Cela ne le découragea pas de continuer à mener des reconnaissances aériennes. Ainsi, le 13 septembre 1914, il partit seul en reconnaissance en dépit d’un vent violent et constata à cette occasion que l’ennemi avait quitté une région que l’on croyait encore occupée. Cette mission intrépide lui valut sa première citation.
Le 21 octobre 1914, le destin lui fut malheureusement moins favorable. Alors qu’il s’était chargé d’une reconnaissance périlleuse qui ne pouvait être accomplie qu’à très basse altitude, son avion fut contraint d’atterrir entre les positions allemandes et les lignes françaises. Il fut immobilisé en lisière du bois de Mort-Mare, dans le département de Meurthe-et-Moselle, cher à nos collègues Véronique Guillotin, Jean-François Husson, Philippe Nachbar et Olivier Jacquin, à quelques centaines de mètres seulement de l’endroit où se trouve aujourd’hui l’exploitation agricole de ce dernier. Une stèle mémorielle pourrait y être érigée, marquant la reconnaissance du Sénat, cent ans après la motion du 22 décembre 1918.
Exposé à un feu nourri, Émile Reymond fut grièvement blessé par une balle qui lui perfora le corps, alors que le pilote qui l’accompagnait était tué. Il réussit, à la faveur de la nuit tombée, à gagner en rampant les lignes françaises, d’où il put être emmené à l’hôpital de Toul. Malgré ses blessures, il trouva l’énergie de faire un compte rendu très précis de sa reconnaissance. Il mourut le lendemain, vers seize heures, après que son général l’eut décoré de la Légion d’honneur.

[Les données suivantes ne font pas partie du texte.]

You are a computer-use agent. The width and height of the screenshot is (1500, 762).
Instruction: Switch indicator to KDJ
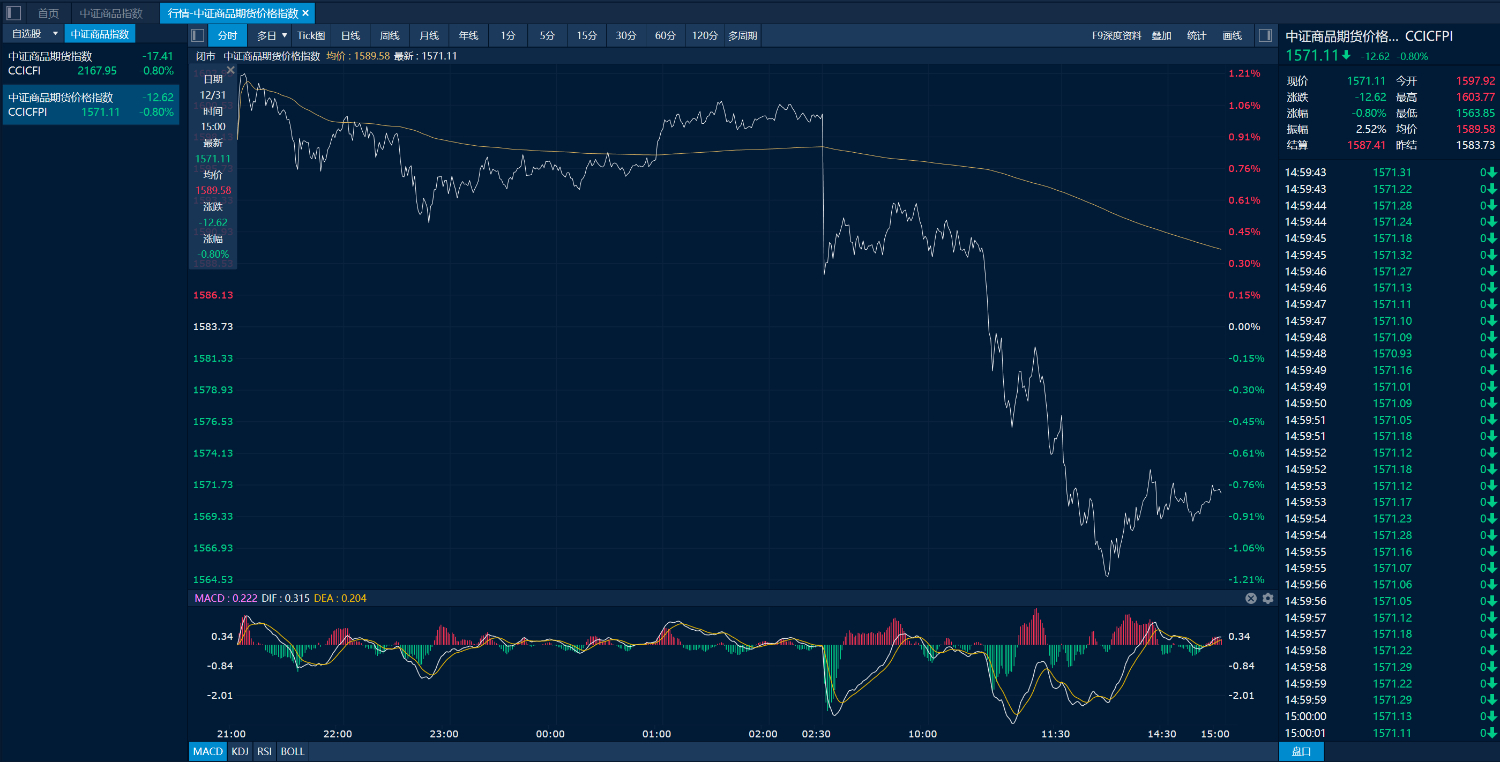tap(240, 751)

La mort héroïque d’Émile Reymond fait honneur à la patrie, au Sénat, comme sa vie tout entière. Nous nous sommes inclinés ce matin devant deux autres anciens sénateurs morts pour la France pendant la Première Guerre mondiale, Alfred Mézières et Charles Sébline, décédés alors qu’ils étaient otages.
Je vous propose, en cet instant, d’observer un moment de recueillement en leur mémoire, en y associant le souvenir des fonctionnaires du Sénat et de tous ceux qui ont sacrifié leur vie pour le pays au cours de cette Grande Guerre qui s’est achevée voilà maintenant un siècle. Nous en avons fait mémoire le 11 novembre autour du Président de la République ; cette mémoire n’est pas simplement historique, c’est aussi une mémoire pour l’avenir.